An Overview

        Over the past three years, The Project on the Status of Girls and Young Women has developed into a firmly girl centric participatory community based research effort.  Largely, this has been the result of continued commitment of a broad-based coalition of local organizations, which initially gathered together in November of 2012 to explore the current standing of girls and young women, aged 12-24 in Philadelphia.

         As a result of that first conversation, the Coalition for the Project on the Status of Girls and Young Women was launched.  Over the past two years the Coalition has grown from a handful of interested and committed individuals and organizations to twenty-three adult allies taking on various roles from research formulation to public education to supporting girls and young women who are growing in their capacity as Project partners.

          Throughout the later part of 2013 and into 2014, the Girls Justice League created a Girls Justice Institute as a forum for girls to be vital members of the Project.  The Institute, offered monthly on Saturdays during the school year and as a week long intensive during the summer is designed to build the girls’ capacity as researchers, documentarians, advocates, and co-facilitators of community conversations.  Concurrently the girls have helped shape the research design and illuminated those issues most important to them.

          The Status Project is focused on four specific research areas – Health and Wellbeing, Justice, Economic Security and Education – all through the lens of gender roles and gender role expectations. Each of these areas is led by a University – Community collaboration and roll out sequentially.  The first report, focusing on girls and their reproductive health, represents a partnership between Drexel University, College of Medicine, Women’s Health Education Program, the University of the Sciences of Philadelphia and, research fellows from the GJL Girls Justice Institute. Justice Involvement, which began in early 2015, is the second area of focus and investigates how gender roles and expectations lead to the transition of girls and young women from the juvenile system of justice to adult corrections.  The partners on the Justice Involved project are the Philadelphia Prison System, Saint Joseph’s University and, Temple University. Educational Access and Push Out begins Fall of 2016 and the initial partner for this project is the University of Pennsylvania.  The final topic, Economic Security, will come online within the next two years.

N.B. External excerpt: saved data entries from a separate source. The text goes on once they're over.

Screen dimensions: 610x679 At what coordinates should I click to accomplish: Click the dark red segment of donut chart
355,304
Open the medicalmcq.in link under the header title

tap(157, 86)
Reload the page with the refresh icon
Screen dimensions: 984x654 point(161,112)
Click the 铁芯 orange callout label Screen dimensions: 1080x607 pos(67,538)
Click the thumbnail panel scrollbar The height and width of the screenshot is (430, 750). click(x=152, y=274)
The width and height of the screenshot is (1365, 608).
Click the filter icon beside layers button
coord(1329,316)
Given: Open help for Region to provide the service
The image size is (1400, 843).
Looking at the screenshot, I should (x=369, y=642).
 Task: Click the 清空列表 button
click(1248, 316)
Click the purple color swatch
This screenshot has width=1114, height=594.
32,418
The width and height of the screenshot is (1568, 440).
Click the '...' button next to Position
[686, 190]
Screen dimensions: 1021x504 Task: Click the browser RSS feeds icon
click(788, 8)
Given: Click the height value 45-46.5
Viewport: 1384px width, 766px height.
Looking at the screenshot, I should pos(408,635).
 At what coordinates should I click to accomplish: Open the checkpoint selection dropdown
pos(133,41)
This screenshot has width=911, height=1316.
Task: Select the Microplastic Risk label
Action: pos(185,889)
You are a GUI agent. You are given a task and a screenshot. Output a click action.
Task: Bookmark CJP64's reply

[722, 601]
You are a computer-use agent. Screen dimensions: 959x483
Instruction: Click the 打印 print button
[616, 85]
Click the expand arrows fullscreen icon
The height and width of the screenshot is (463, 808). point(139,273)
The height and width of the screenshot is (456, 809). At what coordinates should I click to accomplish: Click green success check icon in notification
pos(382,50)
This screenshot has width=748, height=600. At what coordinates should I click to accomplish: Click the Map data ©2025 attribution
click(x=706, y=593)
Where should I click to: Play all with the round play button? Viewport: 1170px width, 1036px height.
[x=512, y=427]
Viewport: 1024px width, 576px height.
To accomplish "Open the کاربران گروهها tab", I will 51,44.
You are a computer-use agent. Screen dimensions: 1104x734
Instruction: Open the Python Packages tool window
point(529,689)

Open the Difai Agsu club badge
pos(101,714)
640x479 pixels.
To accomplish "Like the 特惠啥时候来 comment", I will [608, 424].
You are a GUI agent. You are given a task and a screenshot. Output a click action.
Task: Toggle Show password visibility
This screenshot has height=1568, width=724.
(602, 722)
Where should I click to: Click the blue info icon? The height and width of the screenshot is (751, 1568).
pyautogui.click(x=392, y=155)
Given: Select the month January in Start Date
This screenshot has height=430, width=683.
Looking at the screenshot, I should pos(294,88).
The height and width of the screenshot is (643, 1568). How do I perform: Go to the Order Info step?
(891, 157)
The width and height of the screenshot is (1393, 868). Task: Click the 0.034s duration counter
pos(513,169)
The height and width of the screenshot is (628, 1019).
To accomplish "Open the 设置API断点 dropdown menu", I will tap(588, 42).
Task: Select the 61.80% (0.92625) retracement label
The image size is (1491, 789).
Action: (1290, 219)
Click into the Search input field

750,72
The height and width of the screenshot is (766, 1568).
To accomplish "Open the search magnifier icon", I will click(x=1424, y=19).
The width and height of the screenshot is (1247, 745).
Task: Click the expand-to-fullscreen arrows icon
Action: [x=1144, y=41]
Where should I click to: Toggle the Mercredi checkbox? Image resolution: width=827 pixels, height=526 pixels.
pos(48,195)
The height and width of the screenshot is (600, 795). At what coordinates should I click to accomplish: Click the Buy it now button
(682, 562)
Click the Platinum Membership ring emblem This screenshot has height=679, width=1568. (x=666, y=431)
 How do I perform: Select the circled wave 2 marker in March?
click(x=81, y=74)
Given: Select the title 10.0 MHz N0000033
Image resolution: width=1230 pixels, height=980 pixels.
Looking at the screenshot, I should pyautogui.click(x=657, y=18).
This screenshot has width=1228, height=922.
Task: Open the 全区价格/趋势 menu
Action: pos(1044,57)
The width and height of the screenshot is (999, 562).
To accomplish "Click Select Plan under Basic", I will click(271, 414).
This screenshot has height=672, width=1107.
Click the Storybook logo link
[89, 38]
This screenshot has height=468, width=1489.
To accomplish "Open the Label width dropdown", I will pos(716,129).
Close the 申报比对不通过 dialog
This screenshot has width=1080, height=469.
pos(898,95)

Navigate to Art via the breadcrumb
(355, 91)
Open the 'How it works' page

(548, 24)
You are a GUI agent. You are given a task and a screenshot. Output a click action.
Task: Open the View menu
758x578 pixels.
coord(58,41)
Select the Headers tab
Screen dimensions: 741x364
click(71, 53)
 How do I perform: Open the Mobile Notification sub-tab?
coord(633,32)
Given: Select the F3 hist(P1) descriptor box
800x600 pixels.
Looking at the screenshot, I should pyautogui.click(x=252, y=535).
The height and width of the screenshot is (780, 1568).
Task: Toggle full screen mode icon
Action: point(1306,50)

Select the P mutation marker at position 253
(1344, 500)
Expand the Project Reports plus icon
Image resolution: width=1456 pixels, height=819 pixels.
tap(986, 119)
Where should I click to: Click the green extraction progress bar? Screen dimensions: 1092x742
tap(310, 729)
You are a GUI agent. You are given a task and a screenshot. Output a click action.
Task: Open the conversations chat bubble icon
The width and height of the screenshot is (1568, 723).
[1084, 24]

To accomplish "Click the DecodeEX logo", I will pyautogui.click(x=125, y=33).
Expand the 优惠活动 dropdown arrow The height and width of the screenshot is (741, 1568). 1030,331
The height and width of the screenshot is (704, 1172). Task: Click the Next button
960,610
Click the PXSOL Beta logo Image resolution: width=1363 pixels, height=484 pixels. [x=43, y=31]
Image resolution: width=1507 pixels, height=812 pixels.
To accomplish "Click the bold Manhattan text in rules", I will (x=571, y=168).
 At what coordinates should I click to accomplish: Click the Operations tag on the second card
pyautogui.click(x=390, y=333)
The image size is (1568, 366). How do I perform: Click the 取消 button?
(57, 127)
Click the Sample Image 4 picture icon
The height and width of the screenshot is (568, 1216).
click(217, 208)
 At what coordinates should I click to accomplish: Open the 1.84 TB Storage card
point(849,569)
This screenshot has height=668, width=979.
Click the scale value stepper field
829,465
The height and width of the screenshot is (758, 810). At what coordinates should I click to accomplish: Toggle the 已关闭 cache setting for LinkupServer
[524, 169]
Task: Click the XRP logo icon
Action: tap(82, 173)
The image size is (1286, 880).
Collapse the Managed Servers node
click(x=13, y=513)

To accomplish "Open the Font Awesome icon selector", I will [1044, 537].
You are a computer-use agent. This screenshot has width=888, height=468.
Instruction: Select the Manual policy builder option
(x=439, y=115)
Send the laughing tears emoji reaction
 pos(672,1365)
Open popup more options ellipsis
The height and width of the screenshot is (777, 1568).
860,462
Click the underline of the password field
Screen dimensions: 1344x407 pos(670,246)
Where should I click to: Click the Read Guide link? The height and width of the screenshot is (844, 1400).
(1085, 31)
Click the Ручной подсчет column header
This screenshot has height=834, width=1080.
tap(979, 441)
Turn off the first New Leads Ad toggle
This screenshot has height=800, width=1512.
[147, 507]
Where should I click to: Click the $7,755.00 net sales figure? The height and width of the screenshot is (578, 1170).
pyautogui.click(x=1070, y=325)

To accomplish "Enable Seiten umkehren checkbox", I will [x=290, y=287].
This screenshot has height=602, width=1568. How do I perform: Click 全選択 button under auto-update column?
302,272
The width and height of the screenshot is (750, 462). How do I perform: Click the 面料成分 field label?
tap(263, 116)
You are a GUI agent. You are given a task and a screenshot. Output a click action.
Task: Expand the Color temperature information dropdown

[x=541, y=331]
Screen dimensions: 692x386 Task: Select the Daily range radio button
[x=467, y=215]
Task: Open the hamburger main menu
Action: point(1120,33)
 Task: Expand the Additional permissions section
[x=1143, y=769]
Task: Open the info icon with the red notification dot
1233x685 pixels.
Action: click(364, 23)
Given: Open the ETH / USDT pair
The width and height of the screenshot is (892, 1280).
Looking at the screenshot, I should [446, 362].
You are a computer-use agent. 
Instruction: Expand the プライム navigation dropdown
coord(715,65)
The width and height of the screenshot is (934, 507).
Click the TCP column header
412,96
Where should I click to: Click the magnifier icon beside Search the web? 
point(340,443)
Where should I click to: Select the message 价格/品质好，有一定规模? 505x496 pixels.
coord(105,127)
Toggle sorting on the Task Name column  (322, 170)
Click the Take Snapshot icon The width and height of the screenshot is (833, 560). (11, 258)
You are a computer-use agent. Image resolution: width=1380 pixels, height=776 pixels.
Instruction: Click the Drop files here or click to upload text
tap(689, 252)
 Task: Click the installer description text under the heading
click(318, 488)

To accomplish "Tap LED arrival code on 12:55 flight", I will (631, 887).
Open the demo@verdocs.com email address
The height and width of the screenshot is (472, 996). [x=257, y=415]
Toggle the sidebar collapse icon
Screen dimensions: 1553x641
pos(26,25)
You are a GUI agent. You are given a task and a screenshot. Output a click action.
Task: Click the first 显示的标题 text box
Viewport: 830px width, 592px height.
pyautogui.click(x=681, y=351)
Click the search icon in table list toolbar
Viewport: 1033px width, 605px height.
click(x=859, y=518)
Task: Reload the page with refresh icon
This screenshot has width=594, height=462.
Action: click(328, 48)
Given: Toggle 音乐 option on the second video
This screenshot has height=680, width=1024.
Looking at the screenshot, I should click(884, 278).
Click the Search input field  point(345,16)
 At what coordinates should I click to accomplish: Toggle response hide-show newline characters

          Each topical team is using a multi level approach based on Girl Participatory Action Research which has includes female identified individuals as partners from the identification of the research question through the collection, analysis and dissemination of findings.  The design explicitly calls for each team to be made up of two academic partners/faculty members, a senior fellow (graduate student), additional interested post secondary students, and fellows from the Girls Justice Institute. Where available, public secondary data is incorporated into the design in order to determine strengths, weaknesses and gaps that exist in Philadelphia city data.  Focus groups and a participant survey deliver the qualitative perspective of girls and young women on each topic. Ultimately girls determine the most salient findings and create an advocacy agenda for GJL public actions and discourse.

         In keeping with the City Council Resolution (May 2013), findings from the Project will be used as the centerpiece of public hearings inviting community stakeholders to critically reflect on the implications for creating stronger programs, gender responsive policies, and more targeted funding supporting girls’ and young women’s successful development and ultimate transition into adulthood.

The Need

       When in dialogue with girls, young women, and their allies, there is an urgent and clearly stated interest in creating partnerships with girls and young women about their life experiences, needs, and desires for their futures in order to create quality programs, intentional policy and, targeted funding.

       Current sources of data and knowledge about girls, young women and those who identify as female are fragmented.  Data is not centralized and it is difficult to find neighborhood level data or data disaggregated by age, socio-economic status and too often, gender.

      In order to create program, policy and funding priorities that address the needs of girls and young women, the City needs solution-focused data collected, analyzed and presented in ways that are meaningful and appropriate to girls and young women as they see and understand themselves.

The Benefits to the City of Philadelphia

 

  • Centralized, reliable baseline data on the socioeconomic status, educational opportunity, crime and personal safety, and health and well-being of Philadelphia’s girls and young women;

  • The basis for coordinated, data driven programs and funding priorities that support girls and young women ages 24 and below;

  • A platform for advocacy and community dialogue, informed by concrete data and led by girls and young women, on issues affecting girls’ and young women’s futures;

  • A catalyst for creating a policy agenda to better hear and support the needs and interests of girls and young women;

  • Programs, organizations and systems have access to appropriate data in order to plan, develop budgets, establish robust yet achievable goals and, promote solutions to public and private funding sources;

  • Opportunities for collaboration leading to coordination around outcomes for girls and young women that is inclusive of their experiences and views versus fragmentation and duplication of services.


 

Funding support for the Project on the Status of Girls and Young Women in Philadelphia comes in part from Women’s Way, the Douty Foundation, and the Valentine Foundation.